Data entries
######

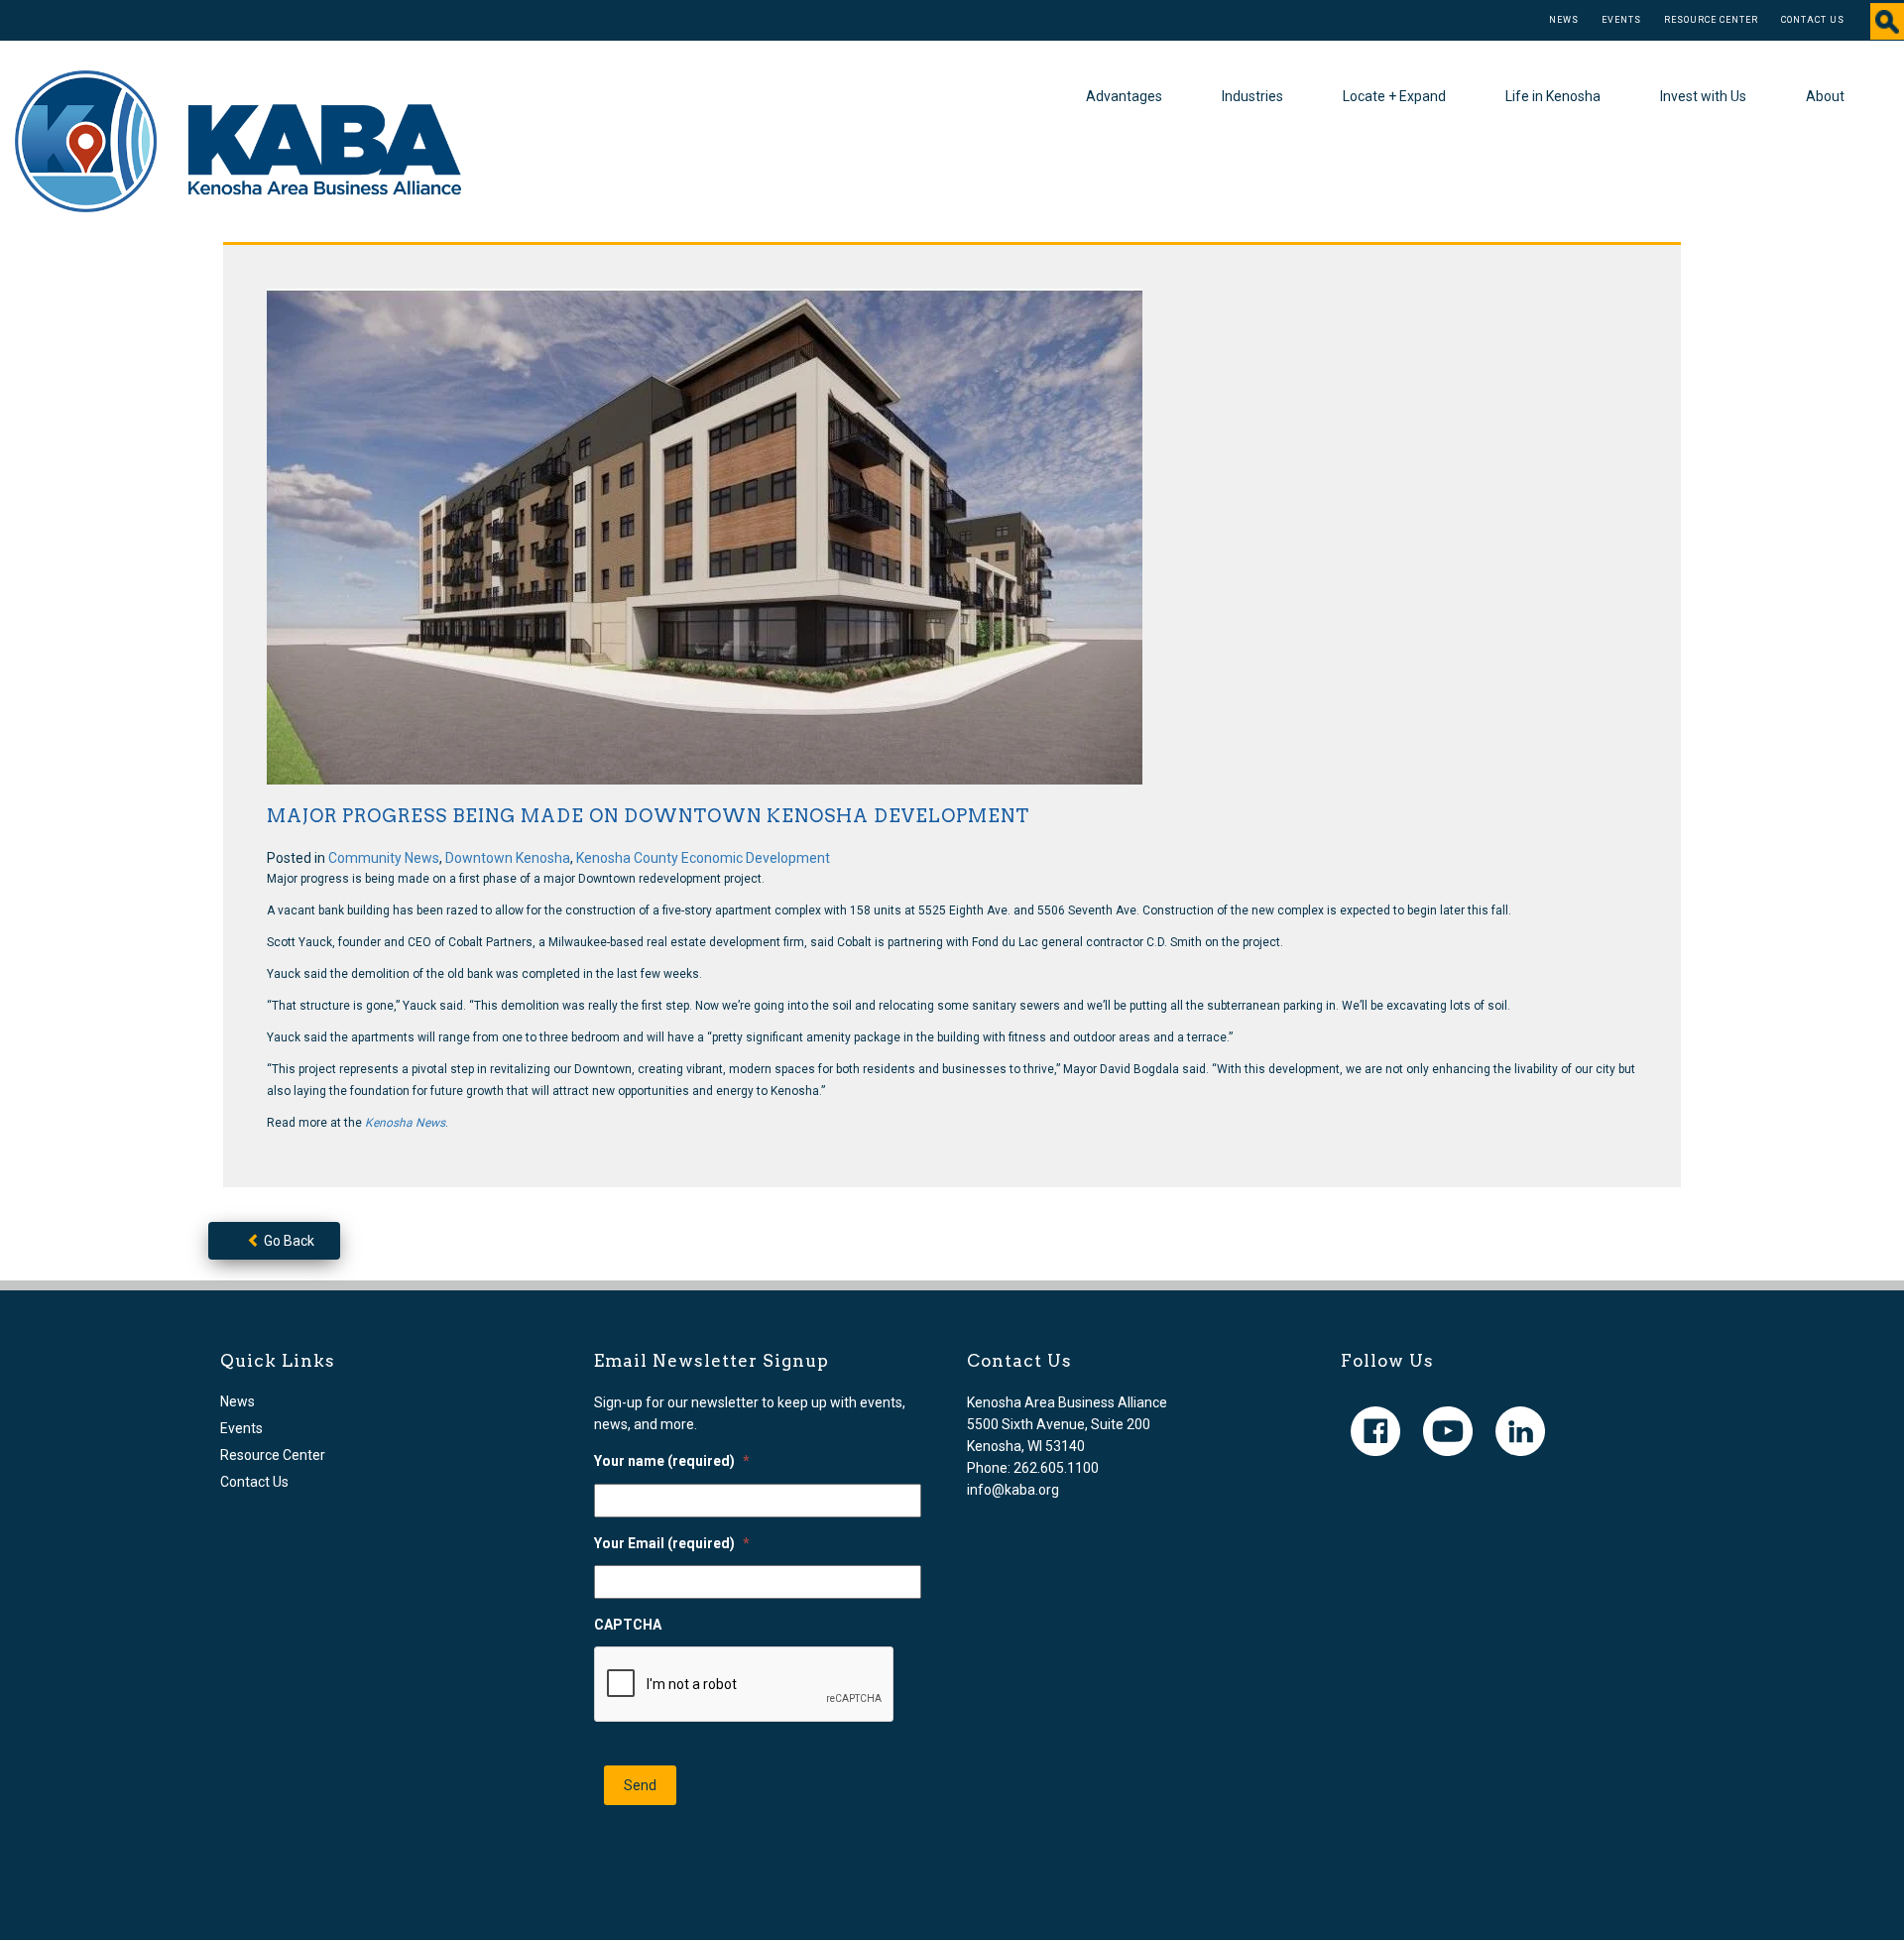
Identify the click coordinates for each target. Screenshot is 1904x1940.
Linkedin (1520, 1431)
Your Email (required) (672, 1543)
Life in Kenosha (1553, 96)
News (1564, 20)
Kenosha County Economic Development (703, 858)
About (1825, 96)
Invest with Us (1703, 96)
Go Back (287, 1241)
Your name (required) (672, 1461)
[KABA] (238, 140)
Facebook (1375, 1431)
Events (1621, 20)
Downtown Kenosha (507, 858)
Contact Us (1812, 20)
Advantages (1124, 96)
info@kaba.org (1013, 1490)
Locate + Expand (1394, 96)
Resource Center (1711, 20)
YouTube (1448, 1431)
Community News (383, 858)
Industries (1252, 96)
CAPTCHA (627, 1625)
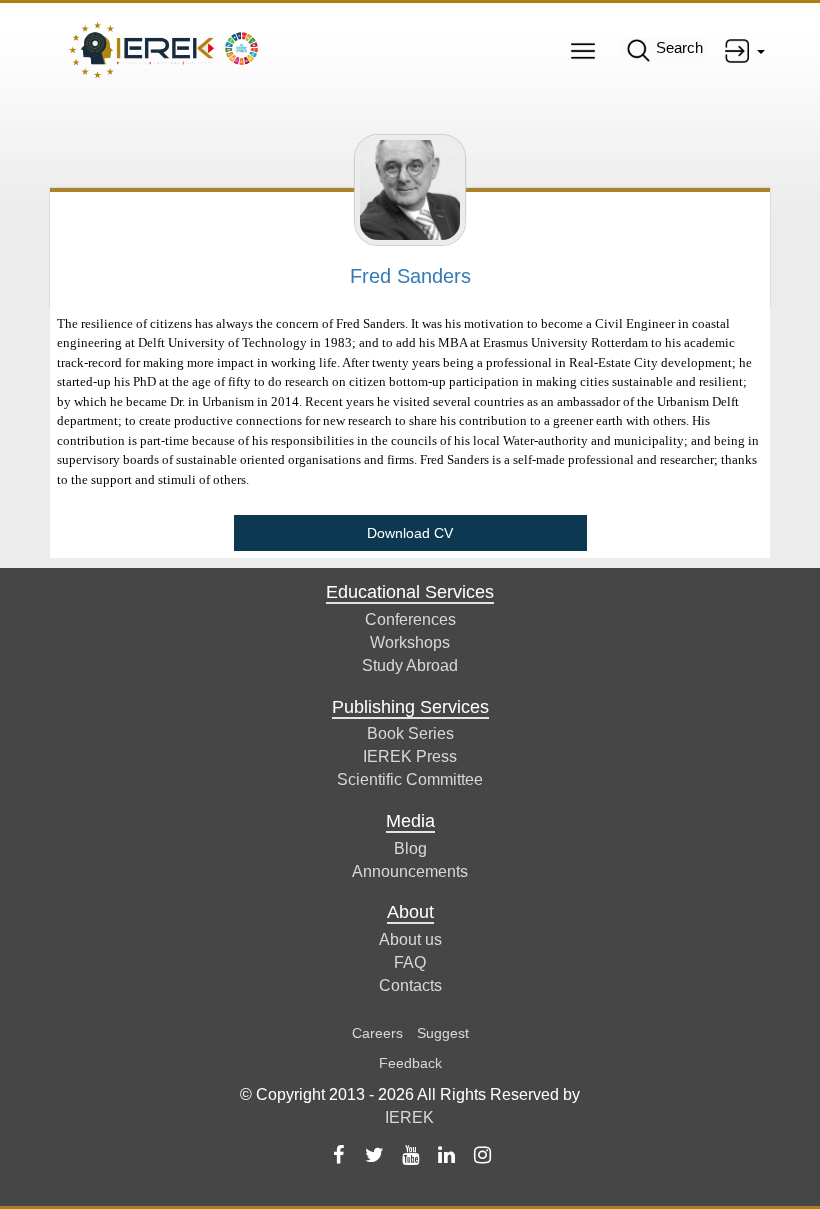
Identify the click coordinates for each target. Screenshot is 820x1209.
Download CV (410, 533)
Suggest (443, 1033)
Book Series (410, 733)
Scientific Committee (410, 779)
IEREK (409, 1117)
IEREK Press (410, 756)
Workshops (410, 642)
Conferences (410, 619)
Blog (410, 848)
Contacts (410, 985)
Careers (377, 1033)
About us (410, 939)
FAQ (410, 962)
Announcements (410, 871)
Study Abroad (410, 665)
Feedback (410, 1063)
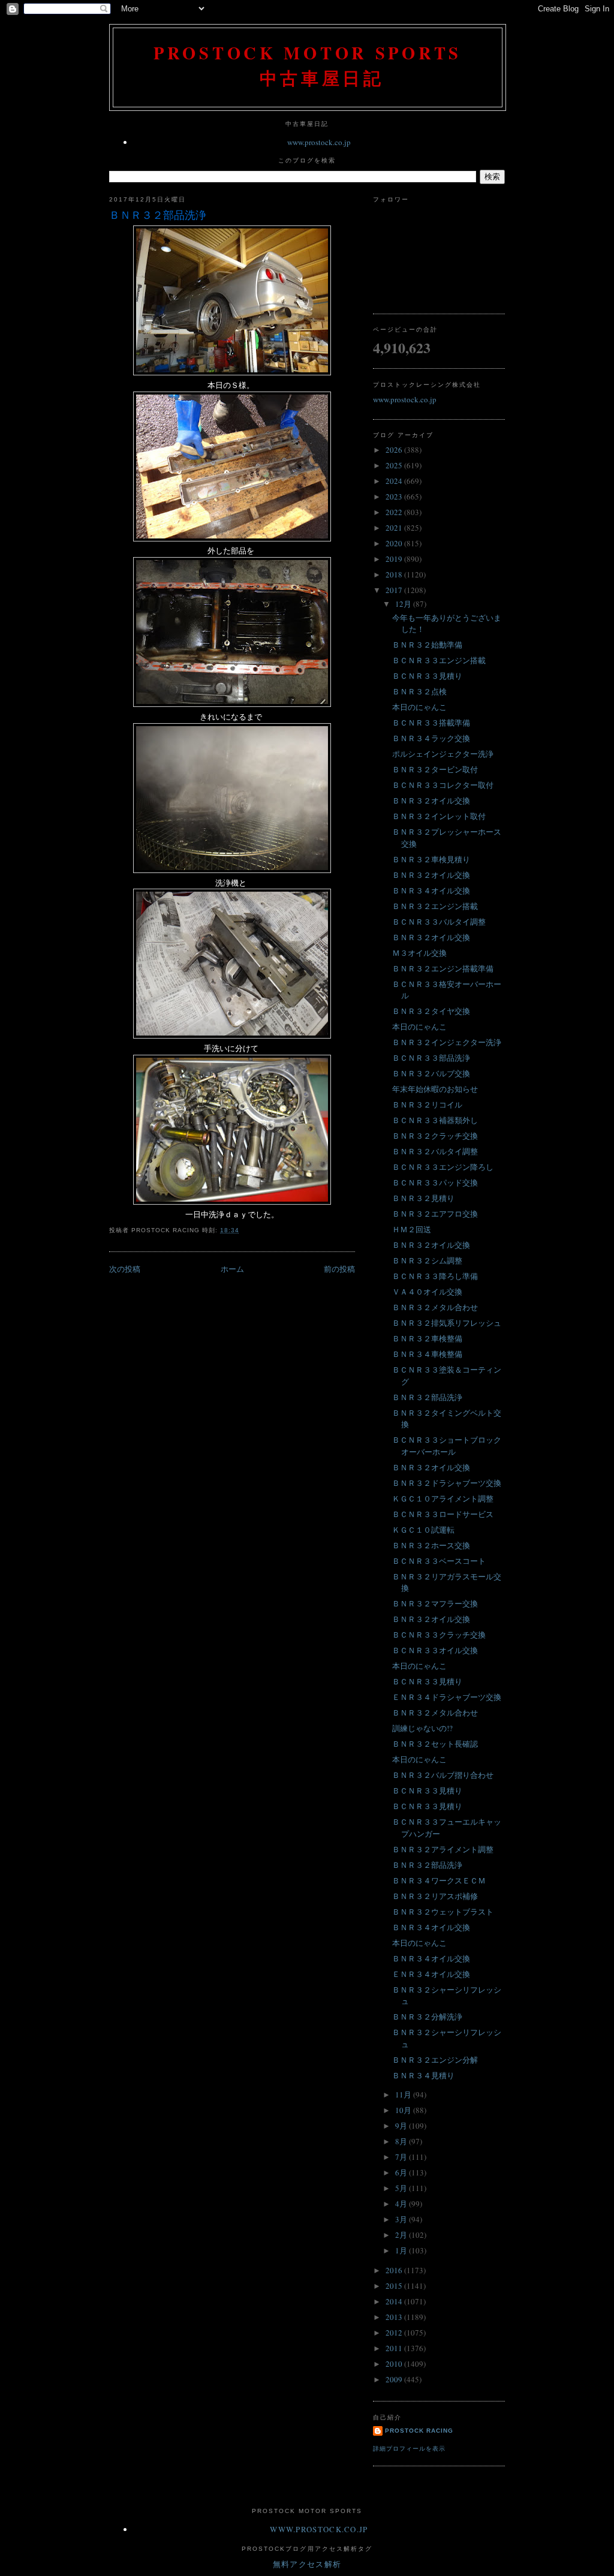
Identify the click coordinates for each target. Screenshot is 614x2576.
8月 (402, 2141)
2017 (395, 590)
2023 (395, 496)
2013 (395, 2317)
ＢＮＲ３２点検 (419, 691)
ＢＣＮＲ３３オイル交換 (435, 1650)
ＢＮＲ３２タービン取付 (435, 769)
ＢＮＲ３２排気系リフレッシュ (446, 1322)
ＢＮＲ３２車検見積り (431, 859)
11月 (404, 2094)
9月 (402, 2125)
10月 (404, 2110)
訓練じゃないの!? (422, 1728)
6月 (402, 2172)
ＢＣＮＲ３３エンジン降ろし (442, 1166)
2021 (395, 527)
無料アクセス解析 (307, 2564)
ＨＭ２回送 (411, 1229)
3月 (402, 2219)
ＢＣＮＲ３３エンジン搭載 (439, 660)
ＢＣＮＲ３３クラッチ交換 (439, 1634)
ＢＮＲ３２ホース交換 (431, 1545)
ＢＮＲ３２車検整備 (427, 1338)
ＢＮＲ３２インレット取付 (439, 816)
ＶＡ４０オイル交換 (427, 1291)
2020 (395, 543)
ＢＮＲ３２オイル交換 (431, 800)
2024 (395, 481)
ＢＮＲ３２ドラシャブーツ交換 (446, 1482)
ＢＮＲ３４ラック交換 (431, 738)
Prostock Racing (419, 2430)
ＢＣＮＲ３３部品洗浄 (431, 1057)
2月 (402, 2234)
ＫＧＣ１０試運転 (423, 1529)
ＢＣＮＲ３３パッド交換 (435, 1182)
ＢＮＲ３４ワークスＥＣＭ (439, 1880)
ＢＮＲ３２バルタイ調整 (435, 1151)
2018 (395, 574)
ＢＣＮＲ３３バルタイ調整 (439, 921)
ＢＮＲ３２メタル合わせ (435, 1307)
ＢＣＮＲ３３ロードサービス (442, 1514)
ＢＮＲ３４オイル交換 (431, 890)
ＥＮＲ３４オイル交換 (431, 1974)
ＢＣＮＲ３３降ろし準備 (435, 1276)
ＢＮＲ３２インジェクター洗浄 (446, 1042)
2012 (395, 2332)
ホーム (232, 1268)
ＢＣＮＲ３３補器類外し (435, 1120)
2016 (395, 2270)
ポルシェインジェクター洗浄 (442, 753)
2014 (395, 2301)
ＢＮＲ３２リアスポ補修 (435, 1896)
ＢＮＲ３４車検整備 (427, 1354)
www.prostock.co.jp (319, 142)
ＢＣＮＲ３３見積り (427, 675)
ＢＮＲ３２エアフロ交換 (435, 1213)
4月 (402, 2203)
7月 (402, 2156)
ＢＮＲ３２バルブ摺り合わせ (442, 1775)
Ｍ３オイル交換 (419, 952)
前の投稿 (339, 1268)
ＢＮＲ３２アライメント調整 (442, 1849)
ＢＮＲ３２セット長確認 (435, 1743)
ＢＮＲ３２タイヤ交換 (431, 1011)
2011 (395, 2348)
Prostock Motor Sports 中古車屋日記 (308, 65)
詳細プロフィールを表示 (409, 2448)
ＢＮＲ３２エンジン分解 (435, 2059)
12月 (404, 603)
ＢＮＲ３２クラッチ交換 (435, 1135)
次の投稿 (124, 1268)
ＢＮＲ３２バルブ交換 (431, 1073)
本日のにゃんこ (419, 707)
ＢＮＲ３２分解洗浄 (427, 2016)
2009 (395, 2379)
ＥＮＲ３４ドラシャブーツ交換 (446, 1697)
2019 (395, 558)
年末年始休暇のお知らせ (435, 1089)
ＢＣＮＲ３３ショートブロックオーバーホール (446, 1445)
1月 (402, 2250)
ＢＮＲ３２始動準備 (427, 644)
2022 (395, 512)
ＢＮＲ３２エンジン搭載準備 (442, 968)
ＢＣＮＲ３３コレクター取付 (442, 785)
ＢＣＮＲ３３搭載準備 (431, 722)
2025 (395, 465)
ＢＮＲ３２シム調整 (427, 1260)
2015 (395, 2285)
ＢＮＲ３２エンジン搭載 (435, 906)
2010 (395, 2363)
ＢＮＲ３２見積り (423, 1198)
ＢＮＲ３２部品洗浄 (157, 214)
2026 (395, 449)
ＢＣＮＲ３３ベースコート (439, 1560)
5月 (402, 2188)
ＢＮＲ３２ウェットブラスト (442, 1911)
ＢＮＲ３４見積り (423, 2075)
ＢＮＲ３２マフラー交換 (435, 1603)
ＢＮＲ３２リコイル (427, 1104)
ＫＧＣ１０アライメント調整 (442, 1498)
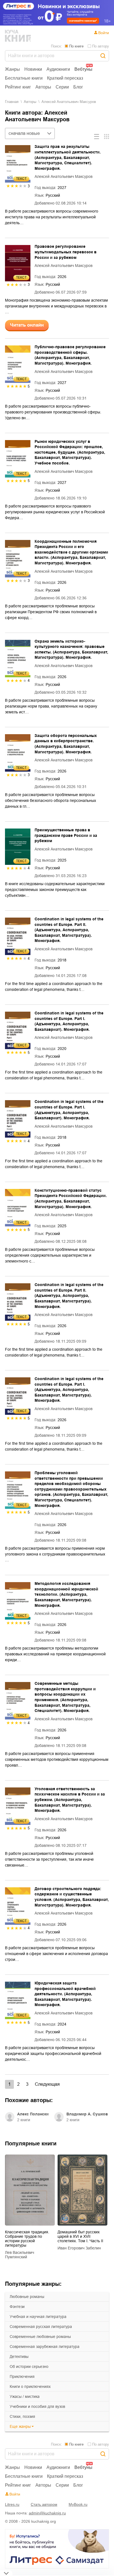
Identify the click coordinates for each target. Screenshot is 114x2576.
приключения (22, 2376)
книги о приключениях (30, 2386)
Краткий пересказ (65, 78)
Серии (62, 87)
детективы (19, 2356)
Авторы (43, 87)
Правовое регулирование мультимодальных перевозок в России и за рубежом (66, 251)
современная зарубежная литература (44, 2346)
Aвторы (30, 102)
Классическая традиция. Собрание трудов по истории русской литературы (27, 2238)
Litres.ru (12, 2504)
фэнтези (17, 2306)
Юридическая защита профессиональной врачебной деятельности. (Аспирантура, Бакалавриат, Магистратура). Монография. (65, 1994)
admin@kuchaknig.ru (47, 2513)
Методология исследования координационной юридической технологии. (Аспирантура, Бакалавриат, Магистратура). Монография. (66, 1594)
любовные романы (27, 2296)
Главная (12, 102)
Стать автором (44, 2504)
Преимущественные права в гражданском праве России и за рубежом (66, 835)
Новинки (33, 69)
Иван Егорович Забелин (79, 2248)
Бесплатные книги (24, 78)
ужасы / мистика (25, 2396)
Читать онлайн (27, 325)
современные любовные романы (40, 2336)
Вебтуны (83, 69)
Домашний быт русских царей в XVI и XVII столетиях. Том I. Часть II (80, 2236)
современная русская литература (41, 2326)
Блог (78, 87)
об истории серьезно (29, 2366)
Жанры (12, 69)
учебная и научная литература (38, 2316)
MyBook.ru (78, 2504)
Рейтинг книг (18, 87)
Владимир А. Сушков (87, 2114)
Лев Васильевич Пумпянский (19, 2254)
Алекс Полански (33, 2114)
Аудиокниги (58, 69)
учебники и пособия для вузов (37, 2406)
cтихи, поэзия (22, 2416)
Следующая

######

## EXERCISE BRIEF:
Beginning at the line with "Стать автором (44, 2504)" and stopping after the line with "об истории серьезно (29, 2366)", please write out every line of the data above exactly and nothing else.

## RESPONSE TO THE EXERCISE:
Стать автором (44, 2504)
Преимущественные права в гражданском праве России и за рубежом (66, 835)
Новинки (33, 69)
Иван Егорович Забелин (79, 2248)
Бесплатные книги (24, 78)
ужасы / мистика (25, 2396)
Читать онлайн (27, 325)
современные любовные романы (40, 2336)
Вебтуны (83, 69)
Домашний быт русских царей в XVI и XVII столетиях. Том I. Часть II (80, 2236)
современная русская литература (41, 2326)
Блог (78, 87)
об истории серьезно (29, 2366)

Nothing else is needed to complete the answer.